As a co-leader of the University of Pittsburgh I-Corps site, Paul J. Petrovich helps innovators bring their technology to market through the customer discovery process. Paul also serves as Assistant Director of Business Development at the Pitt Innovation Institute. He demonstrates a passion for supporting startups in the early stages.
Paul has received several accolades for his work in economic and business development. In 2006, he received the prestigious Tibbets Award in recognition of outstanding regional contributions to the federal SBIR program. In the same year, he won the PASBDC Director’s award for consulting excellence.
In addition to his consulting work, Paul is a Certified Public Accountant with a degree in business administration from Indiana University of Pennsylvania.
We recently spoke to Paul about his journey with I-Corps and the advice he has to offer new entrepreneurs.
What motivated you to become an I-Corps instructor?
I was first introduced to the I-Corps curriculum in 2012 when I served as a mentor for a University of Pittsburgh team. After spending the earlier years of my career consulting behind a desk, my eyes were opened to the magnitude of learning possibilities outside of the building. My initial experience as an I-Corps mentor motivated me to conceive our First Gear Program, initially with secured state funding, and in 2015 awarded as an NSF I-Corps Site university. My desire to become an I-Corps instructor follows my desire to discover through interaction with people and help faculty and students build scalable and sustainable business models.
What one piece of advice do you have for new entrepreneurs?
Focus on your customer and become intimate with the jobs that they do. Find opportunities to enhance their lives.
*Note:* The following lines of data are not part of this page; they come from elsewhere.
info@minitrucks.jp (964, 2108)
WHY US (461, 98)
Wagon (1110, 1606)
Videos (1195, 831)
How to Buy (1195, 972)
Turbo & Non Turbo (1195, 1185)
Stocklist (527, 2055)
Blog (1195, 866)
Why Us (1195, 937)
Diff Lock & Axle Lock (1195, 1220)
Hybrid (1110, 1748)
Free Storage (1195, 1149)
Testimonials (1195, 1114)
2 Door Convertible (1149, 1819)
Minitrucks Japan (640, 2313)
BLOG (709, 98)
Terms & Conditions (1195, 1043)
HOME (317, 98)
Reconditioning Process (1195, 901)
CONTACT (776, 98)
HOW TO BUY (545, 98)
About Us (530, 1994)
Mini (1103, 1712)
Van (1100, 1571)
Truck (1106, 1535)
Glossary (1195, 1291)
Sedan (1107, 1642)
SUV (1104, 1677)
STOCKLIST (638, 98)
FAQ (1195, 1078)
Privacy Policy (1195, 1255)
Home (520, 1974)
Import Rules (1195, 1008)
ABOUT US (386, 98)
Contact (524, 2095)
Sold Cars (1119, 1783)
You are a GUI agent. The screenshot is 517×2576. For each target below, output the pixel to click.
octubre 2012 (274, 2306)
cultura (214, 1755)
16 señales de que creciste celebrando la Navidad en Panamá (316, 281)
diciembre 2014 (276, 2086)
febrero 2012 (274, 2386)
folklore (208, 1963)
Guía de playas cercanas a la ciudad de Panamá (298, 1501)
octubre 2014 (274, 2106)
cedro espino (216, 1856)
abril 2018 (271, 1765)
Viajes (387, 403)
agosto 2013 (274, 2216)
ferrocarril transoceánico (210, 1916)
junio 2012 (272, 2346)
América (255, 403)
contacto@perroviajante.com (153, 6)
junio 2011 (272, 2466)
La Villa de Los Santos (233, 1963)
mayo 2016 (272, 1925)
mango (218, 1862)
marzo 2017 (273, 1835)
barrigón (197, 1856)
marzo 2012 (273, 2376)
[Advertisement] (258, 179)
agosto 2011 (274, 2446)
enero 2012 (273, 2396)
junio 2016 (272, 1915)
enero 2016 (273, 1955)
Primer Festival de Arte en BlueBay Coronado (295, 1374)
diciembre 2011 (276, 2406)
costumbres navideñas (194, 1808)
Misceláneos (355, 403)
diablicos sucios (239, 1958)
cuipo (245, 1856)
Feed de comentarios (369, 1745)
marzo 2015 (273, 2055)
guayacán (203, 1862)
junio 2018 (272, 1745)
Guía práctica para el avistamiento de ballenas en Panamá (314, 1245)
Ensure that you are passionate, and adopt an Apollo 13 attitude: “Failure is not an option.” True entrepreneurs make things happen.
Of the startup teams you have instructed, are there any success stories that come to mind? Where is/are those team(s) now?
In 2015, I worked with a team of bioengineering students with a novel antioxidant coating that prevents expensive inflammation complications in the dental implant market. This was a team that took customer discovery to heart and understood clearly that by listening, they could learn from their potential customers and stakeholders. Through this discovery effort, the team eventually pivoted and developed safe, environmentally friendly coatings. They joined the billion-dollar antifouling coatings market, in industries that include HVAC, energy, and defense. Today the company is actively utilizing the federal SBIR program for product development, selling solutions to their customers, and adding to the economic vitality of our region.
After learning about so many different customer markets, can you share a market or customer problem that still requires a solution/has great demand?
There are unlimited opportunities to discover solutions that address significant major market problems in many segments: healthcare, education, transportation, environment, robotics, artificial intelligence, energy, and more. Within these markets, numerous opportunities exist for the creation of viable solutions that benefit companies, individuals, and society. Solutions that improve lives relating to diabetes, obesity, remote learning, self-driving vehicles, climate change, clean water, cybersecurity, infrastructure, and grid management.